|
19. Necessário é, antes de tudo, que o canto e a música sacra,
mais intimamente unidos com o culto litúrgico da Igreja, atinjam o
alto fim a eles consignado. Por isso - como já sabiamente advertia o
nosso predecessor são Pio X - essa música "deve possuir as
qualidades próprias da liturgia, e em primeiro lugar a santidade e a
beleza da forma; por onde de per si se chega a outra característica
sua, a universalidade".[19]
20. Deve ser "santa"; não admita ela em si o que soa de
profano, nem permita se insinue nas melodias com que é apresentada.

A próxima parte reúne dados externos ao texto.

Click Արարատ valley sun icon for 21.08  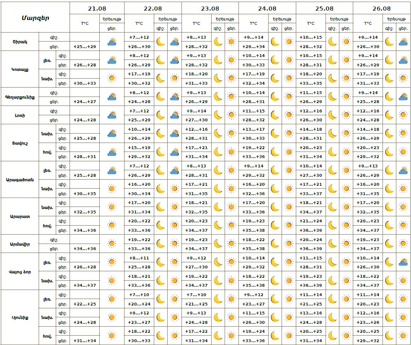(112, 226)
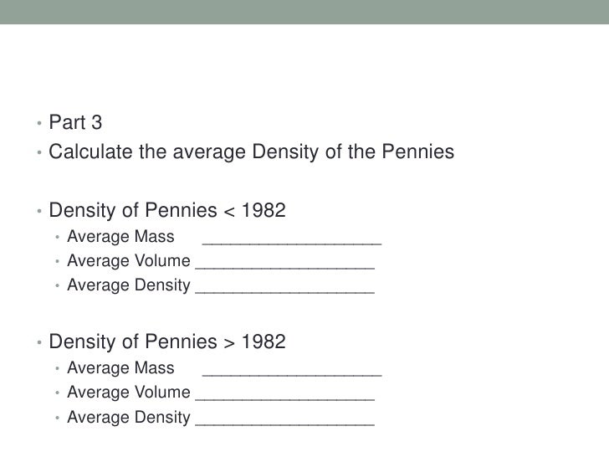Click Average Density blank under < 1982
This screenshot has width=609, height=457.
pos(284,288)
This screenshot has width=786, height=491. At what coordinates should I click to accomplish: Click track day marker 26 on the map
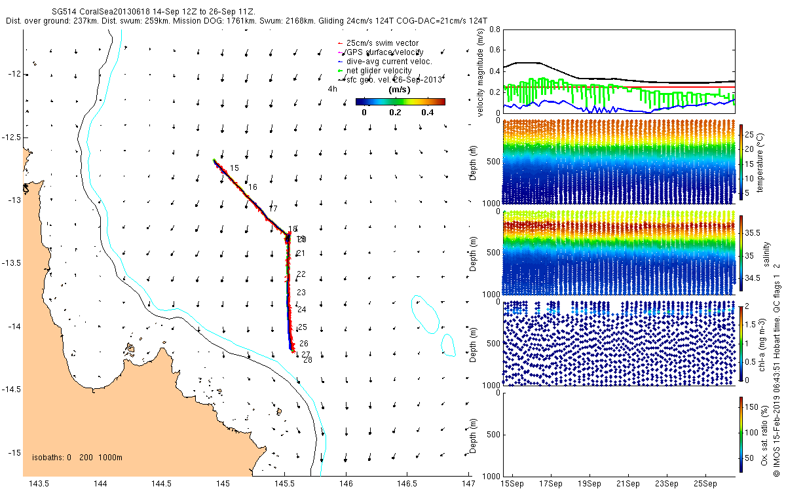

A essa santidade se presta sobretudo o canto gregoriano, que desde
tantos séculos se usa na Igreja, a ponto de se poder dizê-lo
patrimônio seu. Pela íntima aderência das melodias às palavras do
texto sagrado, esse canto não só quadra a este plenamente, mas
parece quase interpretar-lhe a força e a eficácia, instilando
doçura na alma de quem o escuta; e isso por meios musicais simples e
fáceis, mas permeados de tão sublime e santa arte, que em todos
suscitam sentimentos de sincera admiração, e se tornam para os
próprios entendedores e mestres de música sacra uma fonte inexaurível
de novas melodias. Conservar cuidadosamente esse precioso tesouro do
canto gregoriano e fazer o povo amplamente participante dele, compete a
todos aqueles a quem Jesus Cristo confiou a guarda e a dispensação
das riquezas da Igreja. Por isso, aquilo que os nossos predecessores
são Pio X, com toda a razão chamado restaurador do canto
gregoriano,[20] e Pio XI ,[21] sabiamente ordenaram e
inculcaram, também nós queremos e prescrevemos que se faça,
prestando-se atenção às características que são próprias do
genuíno canto gregoriano; isto é, que na celebração dos ritos
litúrgicos se faça largo uso desse canto, e se providencie com todo
cuidado para que ele seja executado com exatidão, dignidade e
piedade. E, se para as festas recém-introduzidas se deverem compor
novas melodias, seja isso feito por mestres verdadeiramente
competentes, de modo que se observem fielmente as leis próprias do
verdadeiro canto gregoriano, e as novas composições porfiem, em
valor e pureza, com as antigas.
21. Se em tudo essas normas forem realmente observadas, vir-se-á
outrossim a satisfazer pelo modo devido uma outra propriedade da música
sacra, isto é, que ela seja "verdadeira arte"; e, se em todas as
Igrejas católicas do mundo ressoar incorrupto e íntegro o canto
gregoriano, também ele, como a liturgia romana, terá a nota de
"universalidade", de modo que os féis em qualquer parte do mundo
ouçam essas harmonias como familiares e como coisa de casa,
experimentando assim, com espiritual conforto, a admirável unidade da
Igreja. É esse um dos motivos principais por que a Igreja mostra
tão vivo desejo de que o canto gregoriano esteja intimamente ligado às
palavras latinas da sagrada liturgia.